During this time period, the majority of the fishery existed in the section of the stream from the town of Brule upstream to Stone's bridge. Brook trout are the only salmonid native to the Brule. Two different brook trout life histories were present originally with the great majority being of the stream resident type (those spending their entire lives in the river). Lake run brook trout (coasters) were also present to a minor extent in the very early history of the fishery but have not been seen since the early 1900s. Anglers have been continuously concerned about the declining condition of the Brule fishery since the 1890s. In response to the fishery decline, locals stocked rainbow trout and brook trout beginning in the mid-1890s. Brown trout were added in the 1920s and coho, chinook and pink salmon first established reproducing populations in the Brule in the 1970s from stocks introduced elsewhere in the Lake Superior basin.
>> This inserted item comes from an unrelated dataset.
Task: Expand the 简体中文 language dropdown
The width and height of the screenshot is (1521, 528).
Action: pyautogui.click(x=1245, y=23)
Restored in-stream habitat on Stones Bridge tributaryRestored in-stream habitat on Stones Bridge tributary.

Today's fishery consists of a unique blend of both native and non-native salmonid species exhibiting both resident and lake run life histories. The present salmonid fishery is self-sustained by natural reproduction. Besides the upper river stream resident fishery, the Brule has become a very important spawning and rearing area for lake run salmonids. About 33,000 angler visits are made annually on the river with about 27,000 of these trips targeted at the lake run salmonids (steelhead, brown trout and coho salmon) on the lower river downstream of Highway 2 during the spring and fall. The majority of the remaining 6,000 trips target the upper river stream resident salmonids (brook, brown and rainbow trout).

Angler overharvest has long been the major limitation to the conservation of good fishing in both the resident and lake run portions of the fishery. Angling regulations have become progressively more restrictive as time passes in an attempt to adjust to the growing numbers of anglers fishing for static numbers of trout. Angling regulations on Lake Superior tributaries are more complex than those on inland Wisconsin trout streams because of this unique mix of variably maturing stream resident and lake run trout and salmon. Today's regulations are designed to allow trout the opportunity of reproducing at least once before they are available for harvest.
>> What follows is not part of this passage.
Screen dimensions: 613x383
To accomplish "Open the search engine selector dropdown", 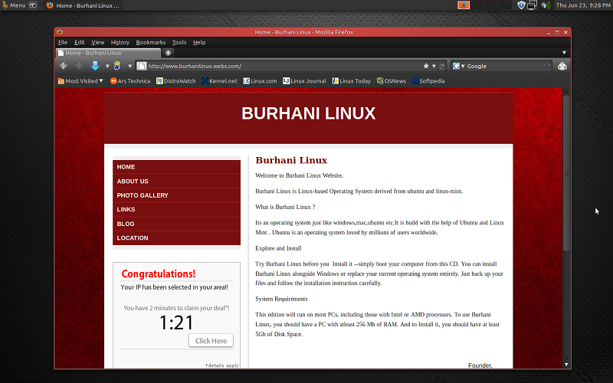I will [458, 66].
Habitat improvementConceptual drawing of artificial spawning habitat.

Active fisheries management programs include stocking evaluations, trout habitat improvement, salmonid population monitoring, sea lamprey and beaver control.

Trout stocking is an activity that began in the 1890s on the Brule River and was, for the most part, curtailed in the early 1980s. Recently an experimental stocking project utilizing wild Brule River strain steelhead was carried out from the late 1980s through the early 2000s. Several different life histories were stocked into the Brule River to evaluate the effectiveness of this management tool in enhancing migratory fish populations. The present strategy for sustaining and enhancing trout populations is to improve their ability to restore their populations naturally by revitalizing both spawning habitat and living space. The great majority of available spawning areas in the rivers upper half has been either restored, improved or are currently in the planning stages of being improved.

Wood is an important component of in-stream habitatWood is an important component of in-stream habitat.

Habitat improvement has been shifting more recently toward restoring living space. Adding large woody instream cover is being emphasized in the next phase of fisheries management activities. Beaver populations are being controlled on the upper reaches of the stream and tributaries in order to provide trout access to spawning areas and to protect the quality of instream trout habitat. Salmonid populations are monitored by electrofishing (at index stations throughout the watershed), video monitoring (at the sea lamprey barriers fishway window) and at times with angler creel census. A sea lamprey barrier is operated on the river's downstream end. This structure prevents adult sea lamprey from swimming upstream (where they would reproduce) and reduces the Lake Superior population of these non-native fish parasites.